* _TASK TO COMPLETE_
Please rewrite the data from the line containing "Open the email envelope mode icon" through the line containing "The width and", changing "envelope" to "letter" and leaving everything else the same.

* _INPUT_

::::::::::

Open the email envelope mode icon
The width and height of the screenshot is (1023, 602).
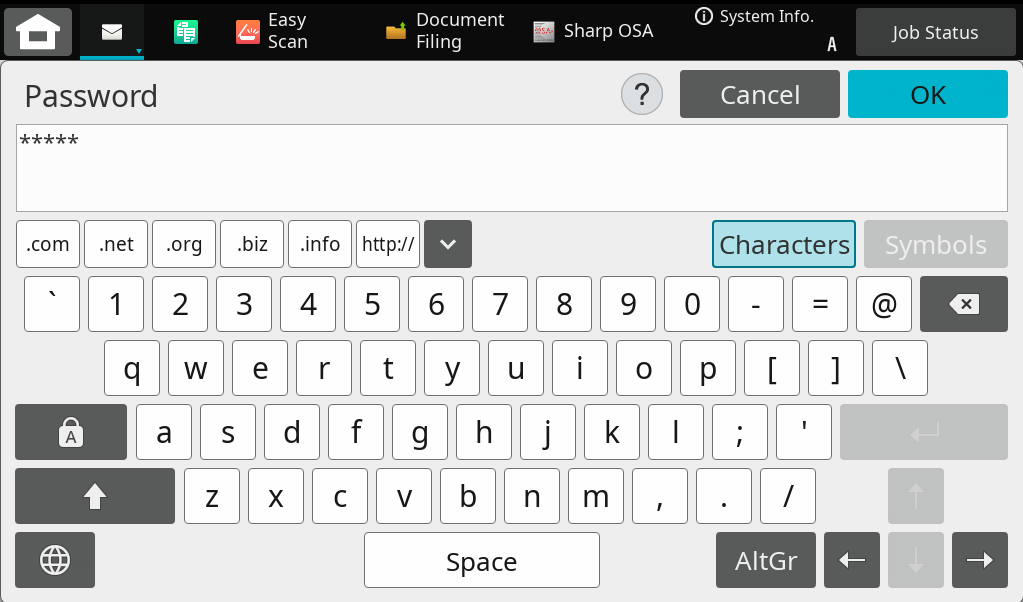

::::::::::

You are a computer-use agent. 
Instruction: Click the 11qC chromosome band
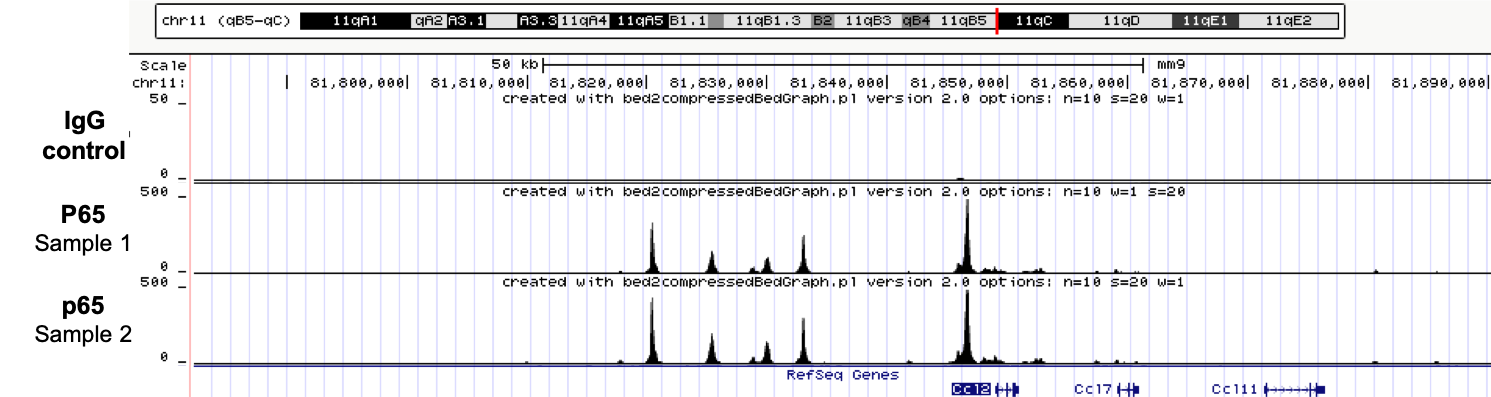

::::::::::

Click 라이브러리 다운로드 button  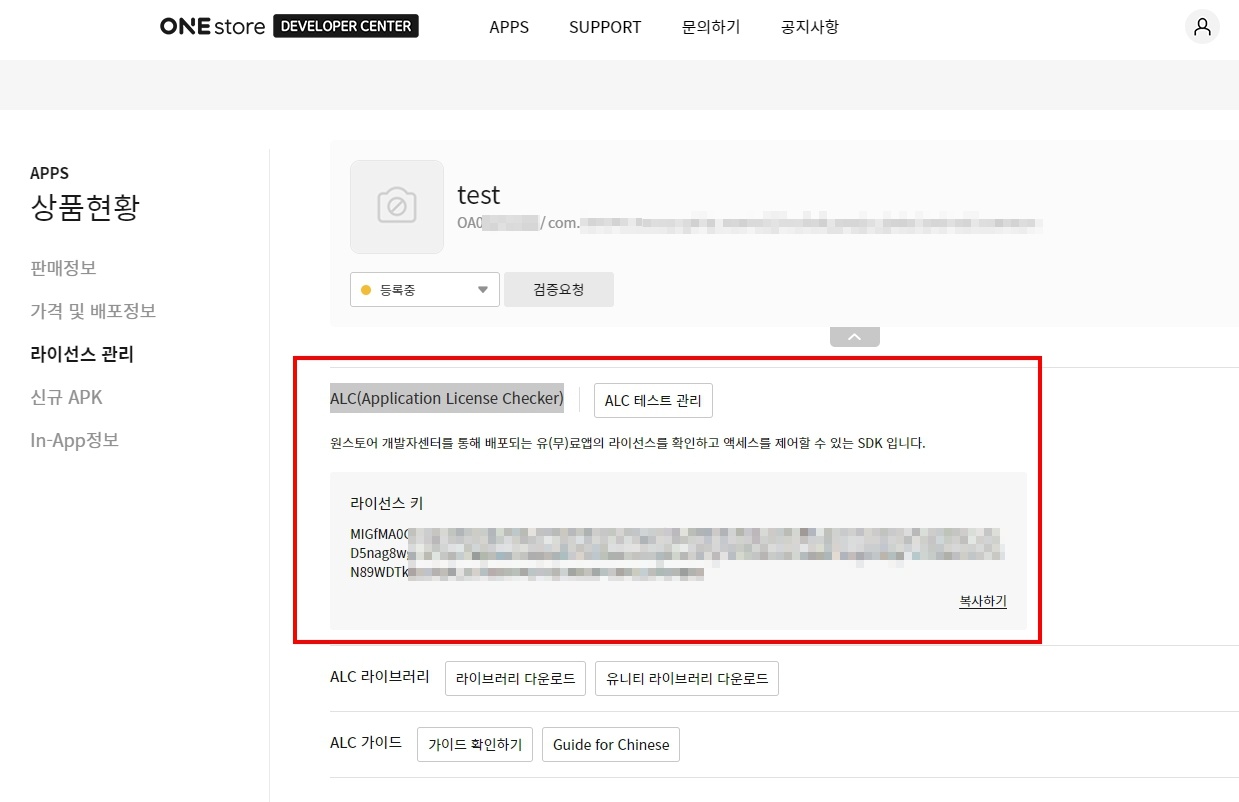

::::::::::

* _THE REPLY_
Open the email letter mode icon
The width and height of the screenshot is (1023, 602).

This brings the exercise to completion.